Problem: From the entries that follow, copy exactly the lines beginning at the line holding "The width and height of the screenshot is (700, 560)." and continuing through the line holding "Given: Uncheck the 51-100 positions checkbox".

----

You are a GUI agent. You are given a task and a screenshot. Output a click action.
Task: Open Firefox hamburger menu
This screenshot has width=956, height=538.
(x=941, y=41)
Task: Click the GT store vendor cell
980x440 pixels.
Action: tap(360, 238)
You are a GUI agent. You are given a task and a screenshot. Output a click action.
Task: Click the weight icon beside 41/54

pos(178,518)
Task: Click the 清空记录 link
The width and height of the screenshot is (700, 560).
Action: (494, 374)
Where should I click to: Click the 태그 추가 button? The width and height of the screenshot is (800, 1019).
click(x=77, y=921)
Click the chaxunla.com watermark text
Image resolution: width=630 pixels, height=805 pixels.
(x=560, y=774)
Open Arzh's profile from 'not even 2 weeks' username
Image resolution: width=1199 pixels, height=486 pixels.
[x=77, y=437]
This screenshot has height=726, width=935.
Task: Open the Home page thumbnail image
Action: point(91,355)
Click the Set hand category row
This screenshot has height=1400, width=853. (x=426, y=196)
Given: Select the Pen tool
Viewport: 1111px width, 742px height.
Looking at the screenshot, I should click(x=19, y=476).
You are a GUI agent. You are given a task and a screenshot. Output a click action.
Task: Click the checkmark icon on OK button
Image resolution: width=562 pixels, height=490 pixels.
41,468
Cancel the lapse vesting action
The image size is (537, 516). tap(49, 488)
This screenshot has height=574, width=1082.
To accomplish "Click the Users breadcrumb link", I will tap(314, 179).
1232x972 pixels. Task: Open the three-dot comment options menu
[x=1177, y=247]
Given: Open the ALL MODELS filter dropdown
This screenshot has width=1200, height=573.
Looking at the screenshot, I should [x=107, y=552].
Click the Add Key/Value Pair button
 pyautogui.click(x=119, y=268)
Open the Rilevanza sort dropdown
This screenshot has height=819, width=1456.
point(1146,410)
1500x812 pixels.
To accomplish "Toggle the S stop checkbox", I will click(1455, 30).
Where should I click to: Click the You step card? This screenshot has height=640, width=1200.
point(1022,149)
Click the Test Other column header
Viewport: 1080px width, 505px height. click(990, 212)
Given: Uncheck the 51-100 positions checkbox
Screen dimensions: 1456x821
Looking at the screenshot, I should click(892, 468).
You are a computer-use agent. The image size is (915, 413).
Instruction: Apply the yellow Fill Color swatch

----

Output for this task:
The width and height of the screenshot is (700, 560).
Action: (494, 374)
Where should I click to: Click the 태그 추가 button? The width and height of the screenshot is (800, 1019).
click(x=77, y=921)
Click the chaxunla.com watermark text
Image resolution: width=630 pixels, height=805 pixels.
(x=560, y=774)
Open Arzh's profile from 'not even 2 weeks' username
Image resolution: width=1199 pixels, height=486 pixels.
[x=77, y=437]
This screenshot has height=726, width=935.
Task: Open the Home page thumbnail image
Action: point(91,355)
Click the Set hand category row
This screenshot has height=1400, width=853. (x=426, y=196)
Given: Select the Pen tool
Viewport: 1111px width, 742px height.
Looking at the screenshot, I should click(x=19, y=476).
You are a GUI agent. You are given a task and a screenshot. Output a click action.
Task: Click the checkmark icon on OK button
Image resolution: width=562 pixels, height=490 pixels.
41,468
Cancel the lapse vesting action
The image size is (537, 516). tap(49, 488)
This screenshot has height=574, width=1082.
To accomplish "Click the Users breadcrumb link", I will tap(314, 179).
1232x972 pixels. Task: Open the three-dot comment options menu
[x=1177, y=247]
Given: Open the ALL MODELS filter dropdown
This screenshot has width=1200, height=573.
Looking at the screenshot, I should [x=107, y=552].
Click the Add Key/Value Pair button
 pyautogui.click(x=119, y=268)
Open the Rilevanza sort dropdown
This screenshot has height=819, width=1456.
point(1146,410)
1500x812 pixels.
To accomplish "Toggle the S stop checkbox", I will click(1455, 30).
Where should I click to: Click the You step card? This screenshot has height=640, width=1200.
point(1022,149)
Click the Test Other column header
Viewport: 1080px width, 505px height. click(990, 212)
Given: Uncheck the 51-100 positions checkbox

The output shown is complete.